Battling Through Injuries – Roy Smith
The first two weeks of the season unfortunately brought about a rash of injuries which has severely tested our depth as an organization. I am always asked by people how the people in the front office feel when injuries occur, especially to established star players such as Eric Gagne and Nomar Garciaparra. Naturally, you get disappointed and feel a sense of frustration. However, one thing that this game teaches you is to expect the unexpected. The feeling of frustration really doesn’t last that long because you know that there is a game to play the following day.
Immediately your mind shifts to what are the team’s options, who is doing well in Triple-A, and what players are available on other teams that can be traded for. When Kim Ng and I recruit six-year minor league free agents in the off-season, often it is with a worst case scenario in mind. We ask ourselves constantly what our options are if certain players go down with injuries. Which of our young prospects do we think will be ready early in the season? If we feel we are not covered in a certain area, we try and sign players to cover that hole. The replacement players can’t be expected to be as good as a star player, but you hope that it is a talented young player or a veteran who has previous big league experience.

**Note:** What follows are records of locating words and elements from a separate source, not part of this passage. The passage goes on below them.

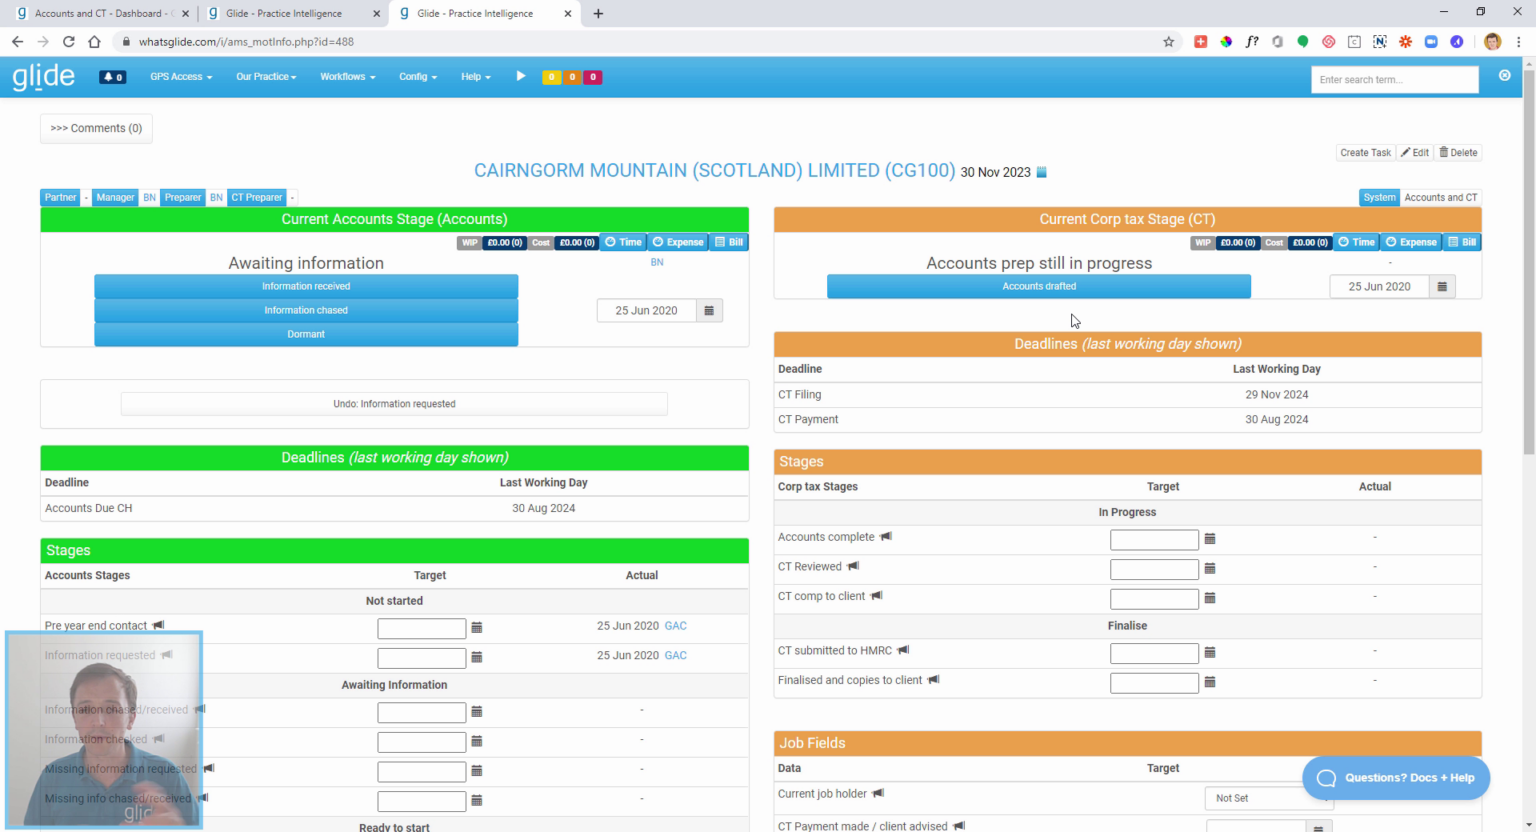Image resolution: width=1536 pixels, height=832 pixels.
Task: Click the clear search icon beside search box
Action: pos(1504,76)
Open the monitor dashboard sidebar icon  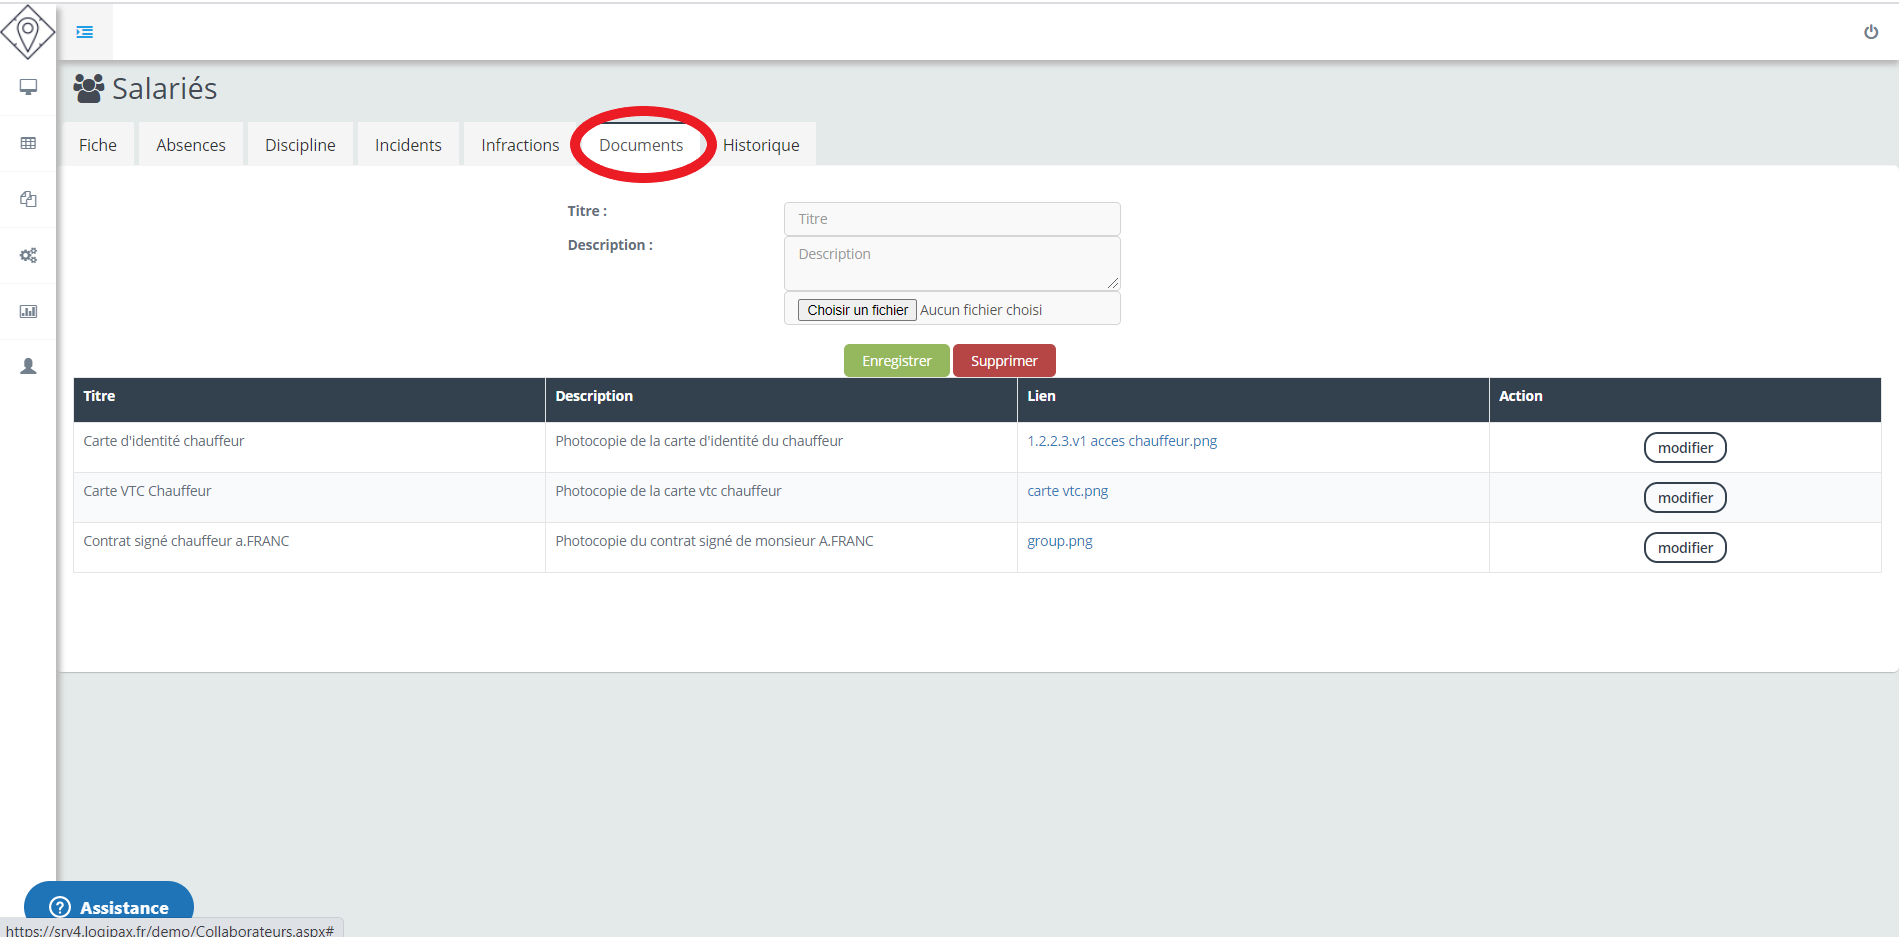[28, 87]
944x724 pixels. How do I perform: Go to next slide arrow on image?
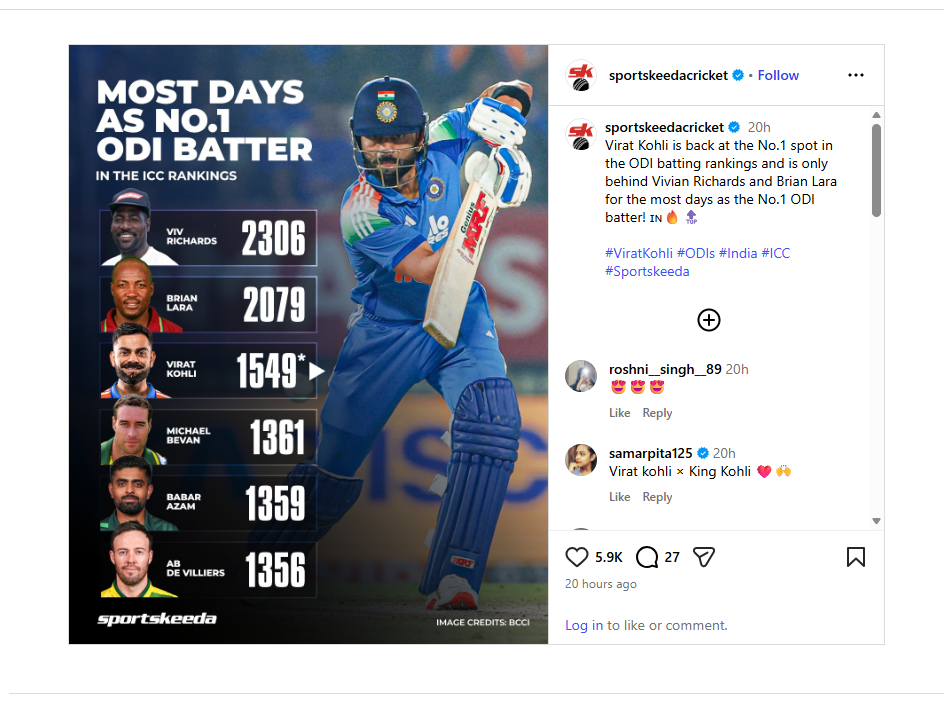pos(316,371)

Already we have brought up one of our off-season acquisitions, Takashi Saito, who was purchased from Las Vegas when Yhency Brazoban went down. In Nomar’s case we brought one of our young players who we signed originally in James Loney. Injuries are an accepted part of the game and must be factored in during off-season planning. While you may leave Spring Training with 25 players, in your mind the roster hopefully extends to the low to mid thirties if you include players in the minor leagues whom you feel can help at the big league level, at least in an emergency situation.